We imagine the audition process to become a dancer for MOMIX goes something a little like this: How do you feel about slithering across the stage costumed as a gila monster? What about setting your feet on fire? Are you at all intimidated at the prospect of performing in the Sochi Olympics opening ceremony with Russian prima ballerina Diana Viktorovna Vishneva in front of more than 30 million viewers?
Sprung from the larger than life imagination of Artistic Director Moses Pendleton, MOMIX productions are more visual physical theater than dance. Though for the company's current show Opus Cactus, making its Houston premiere and kicking off the 2018-2019 season for Society for the Performing Arts, its roots are decidedly entrenched in ballet.
Opus Cactus got its start as a 25-minute commission for Ballet Arizona in Phoenix. Pendleton remained interested in the subject and decided to make the Sonoran Desert the next chapter in his ongoing journey of using the human body to investigate non-human worlds.
"I’ve always been very inspired by nature; it does nurture me. This particular show the nature is the Sonoran Desert: cacti, flora, fauna, the light. I was physically literally mesmerized by the power of the desert and that nature and that was the influence in terms of wanting to do something in a dance theater form," says Pendleton.
There's no plot, per se, just the beauty and wonder of the desert brought to life on stage through props, costume changes, scene shifts, creative lighting and more than a few surprises.
And yes, the dancer who said, "Sure, why not?" to the idea of lighting his feet on fire will be in this production.

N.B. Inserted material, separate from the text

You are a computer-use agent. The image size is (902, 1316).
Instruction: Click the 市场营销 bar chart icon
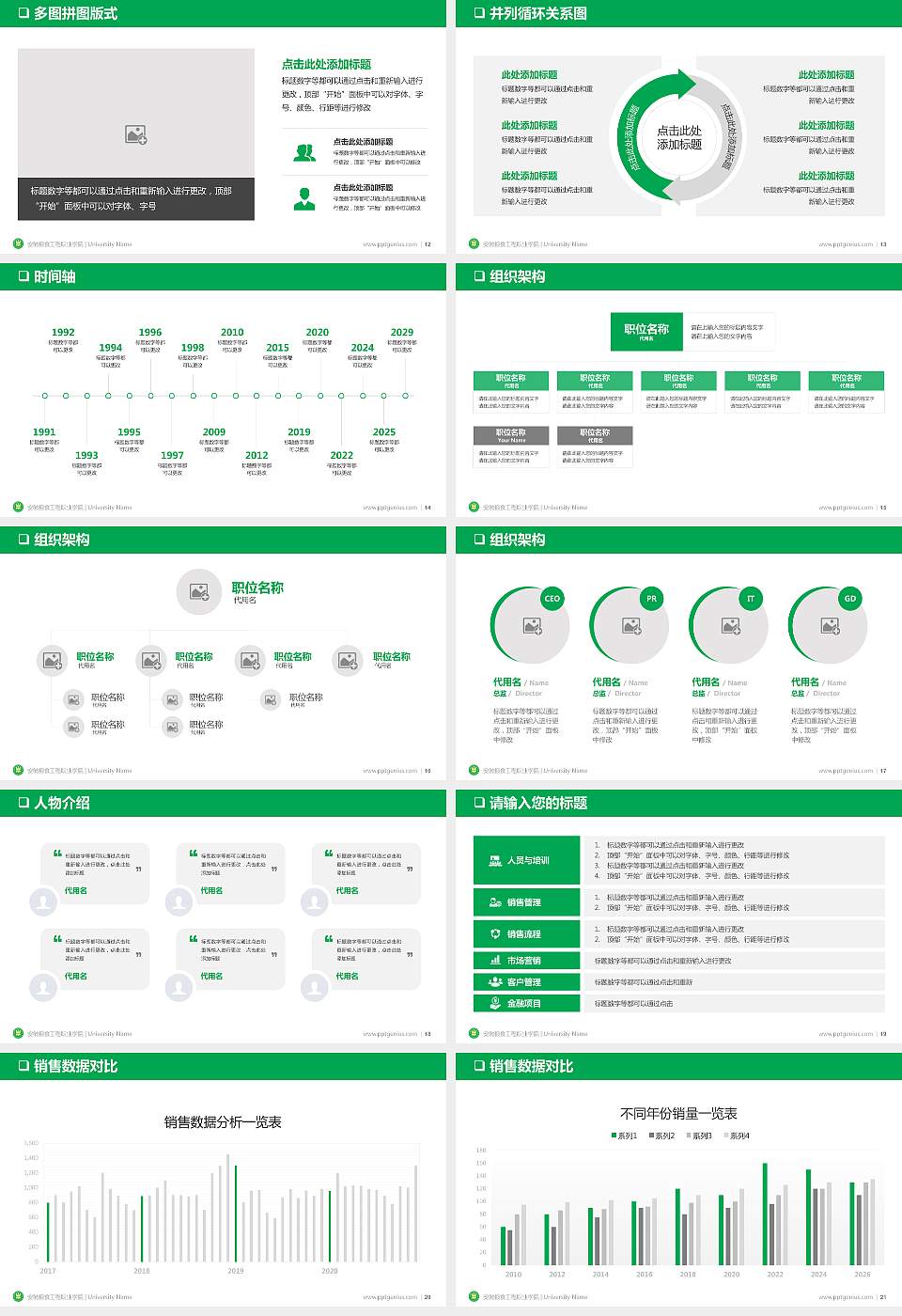[x=495, y=960]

"There’s one piece that a man actually lights his feet on fire; he has the special shoe and then he lights himself with his own firelight which is quite marvelous and I guess appropriate for the desert if you’ve got hot foot," says Pendleton. "Quite funny and strange; using the flame from your burning feet to light your body, flashing in and out of the light. Quite dynamic.
"Expect the unexpected," says Pendleton. "It’s a kid’s show for adults and an adult show for kids. It's certainly full of fantasy and physicality and interpreted on many different levels.
"You don’t have to have read The Tempest to know what’s going on. Hopefully you let MOMIX take you on a little trip to a magical botanical fantasy world and welcome the surprises that come at you."
Society for the Performing Arts' presentation of MOMIX, Opus Cactus is scheduled for 7:30 p.m. September 14, Jones Hall, 615 Louisiana, 713-227-4772, spahouston.org, $35 to $125.